Schools' condition shocks teacher
URBANA – An Urbana woman who brought aid to out-of-work teachers after Hurricane Katrina says the nation needs to open its eyes to endemic poverty in Mississippi and Louisiana.
Urbana High School social worker and teachers union president Grace Mitchell spent four days in New Orleans, Jackson, Miss., and Baton Rouge, La., delivering money collected for out-of-work educators in those two states and viewing the destruction done by the storm, especially to the schools.
As shocking as the destruction was, she said she was even more shocked by the "before Katrina" photos of the schools.
"It was like the hand of God demolishing these buildings," Mitchell said, who added that her fellow teachers were appalled at the "before" state of schools in Mississippi, one of the nation's poorest states.
Teachers there are among the lowest-paid in the nation. Urbana teachers, staff and students contributed $4,441 toward the $100,000 national total of aid to educators organized by teachers unions.
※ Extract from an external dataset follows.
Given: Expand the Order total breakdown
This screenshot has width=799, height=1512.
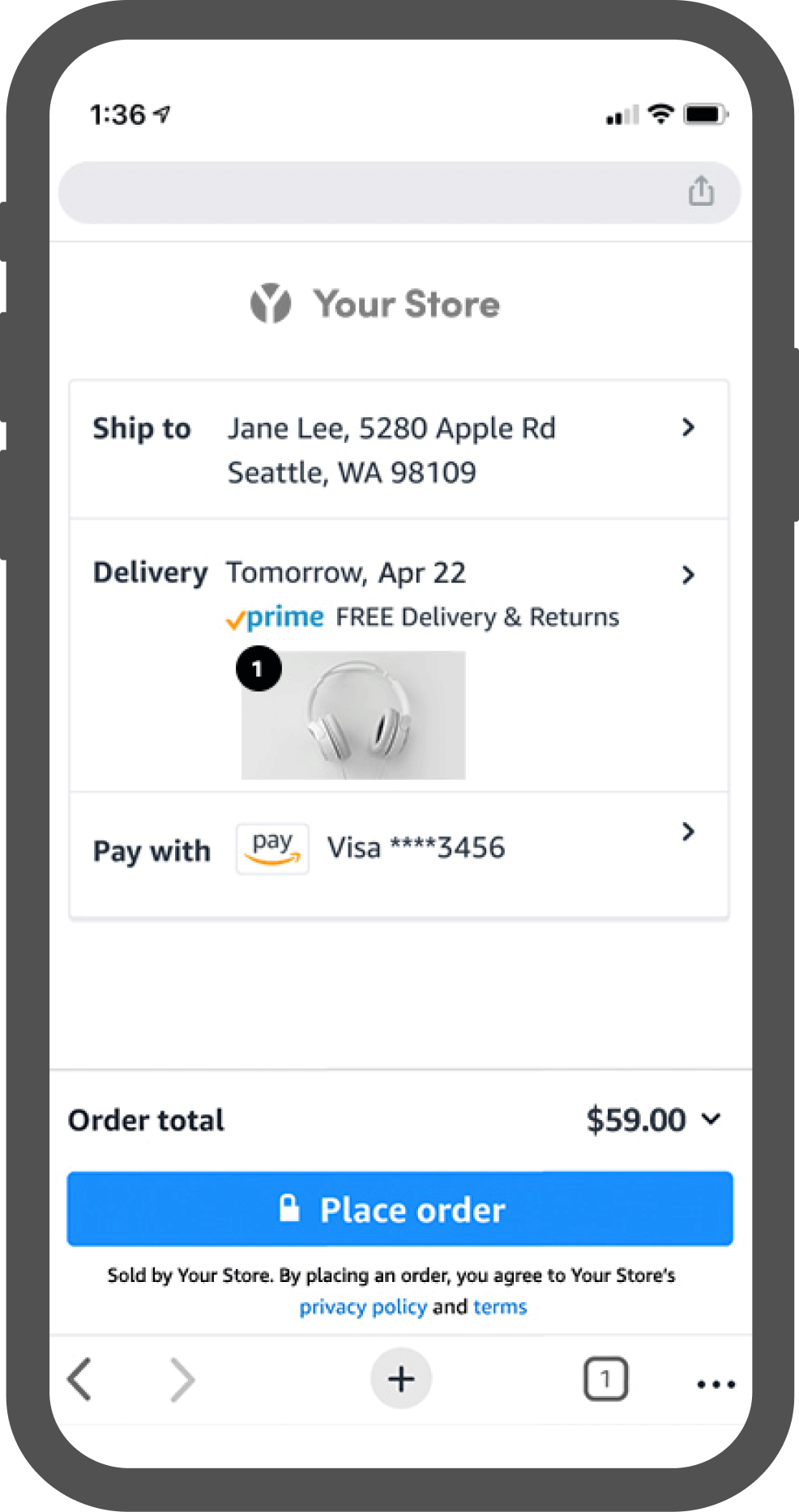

Mitchell, a 27-year veteran of the school district, wasn't carrying the money on her when she left Urbana on Sept. 30. The money was donated through the Red Cross.
Some of the donations came in pennies from grade school pupils, but it all added up, she said.
After a conference in Washington, D.C., Mitchell arrived in the Gulf "dressed for West Nile" virus. "I was in sweatpants and heavy clothes, and it was 99 degrees. I must have looked pretty strange," said the social worker, who picked up some T-shirts along the way.
Mitchell said she should have known better about the South, both the humidity and poverty.
She grew up in the inner city of Baltimore and had been to New Orleans, but she still was dismayed by the poverty in the region.
Mitchell said she hopes that local residents will get a fair share of the jobs created by reconstruction, but she has her doubts that will happen.
"Poverty creates crime, I believe that. Something has to be done about inequality in America, and schools are a good place to start," Mitchell said.
She wonders how the region will ever repair its school system. "About half of the teachers are never going to return," she said.